[DISCUSS] TVM Core Strategy for Emerging Needs

In my personal feeling, TVM’s momentum was at a peak around 2019-2020, but went down afterwards. I can’t speak for others, but for myself, I can’t keep contributing to TVM since 2021 because my team switched the gear to work on distributed training, which was popular by that time, but we felt it would be time consuming to propose and upstream training support (it turns out to be true if you look at Relax). Finally we worked on our own codebase and gradually got away from TVM upstream.

On the other hand, I recently found that TVM’s momentum goes up again along with the brand “MLC-LLM”, just because a few community members make some efforts to release a high-performance chat bot app of Llama-2 powered by TVM unity. This to me is a role model that shows the importance of catching up the workloads/applications most people care in order to stay on SOTA.

Consequently, it would be great and happy to see TVM unity becomes the official main branch, so that it’s likely to further accelerate the developments of LLM related features. For example, serving a LLM with tensor parallelism and quantization would be extremely important in the upcoming 6 months. NVIDIA is going to release TensorRT-LLM next week, it would be a big bump if MLC-LLM is able to be competitive.

My two cents.

6 Likes

I support TVM unity to be the official main branch.
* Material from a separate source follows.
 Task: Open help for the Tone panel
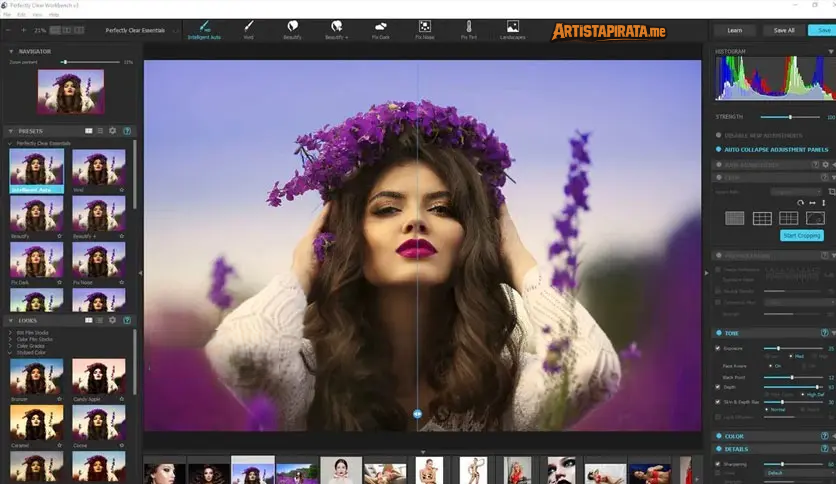click(x=825, y=332)
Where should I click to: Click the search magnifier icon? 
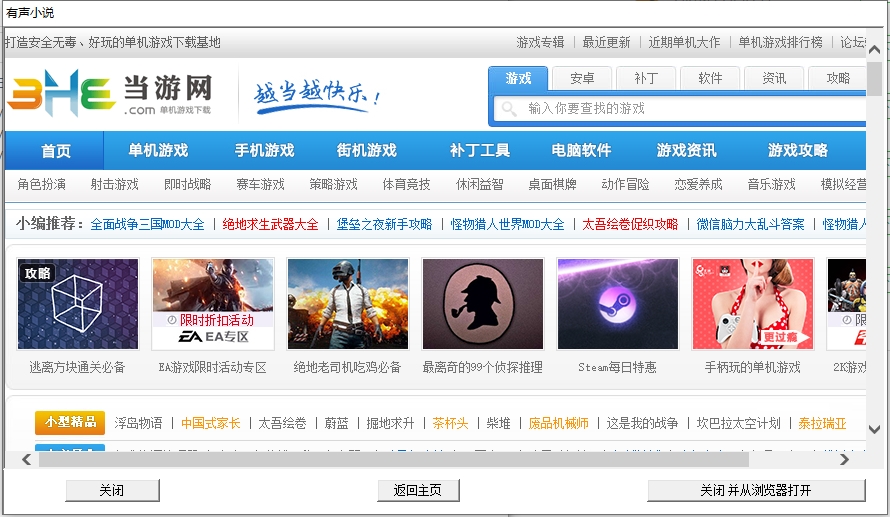pyautogui.click(x=510, y=108)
I would like to share some of my experiences with tvm. In the past, there are several pain points when we tried to adopt TVM. For instance, quickly experimenting with an optimization was not easy and often required hacking the entire compilation stack. Moreover, the lack of support for training, dynamic shape, etc. limited its applicatiom. From my perspective, the current unity approach has addressed these concerns, and is crucial for increasing adoption.

3 Likes

I think we all agree that bringing the features development in unity is desirable for the many reason listed and stressed over and over in the posts above.

The strategy to bring the changes and incorporate unity changes, seems less optimal and less inclusive, given nobody in the community is expected to keep in sync with changes introduced in unity, as development branch.

Just taking the path that is most convenient for a subset of the community (like moving unity to be the new main, or nominating unity as the main branch) would force unknown and potentially breaking changes into the codebase, while leaving developers and end-users to their own devices, to figure out what works and what doesn’t. I don’t think it is an onus of the development community to keep track of all development branches.

I would like to suggest that together with T0, T1 and T2, that we consider a T3 and take “unity” as a regular contribution and merge it into main in organised chunks of features that would make more sense in the git history.

T3: Extract major features from unity and raise feature-level PRs against main. Fast-track them onto main once documentation and testing are in place, and current main CI passes.

This is also an opportunity for us as a community to understand the changes coming in, organise commit messages, describe features in an inclusive way, making sure documentation exists, etc.

A positive side seems that many of these changes are local to specific namespaces, and having them integrated in patches shouldn’t be a lot of work. From an engineering point of view, it looks more in line with the common practice in upstream project and much more inclusive as well, when compared to taking just a blob of ~200k+ lines into the project.

More importantly, I don’t think it is right to impose such a bulk change in the project this way. At the same time, I understand the time pressures some might feel, but those should be put in perspective of keeping the project coherent and visible to the wider community (not only unity branch maintainers).

The main reasons for T3 (a.k.a. orderly moving unity features to main) are:

1.Diff delta / opportunity for code review

Before becoming unity branch in TVM repo, there were hundreds of changes in which the broad community had no chance to review (the main cause being it was host somewhere else for a long time).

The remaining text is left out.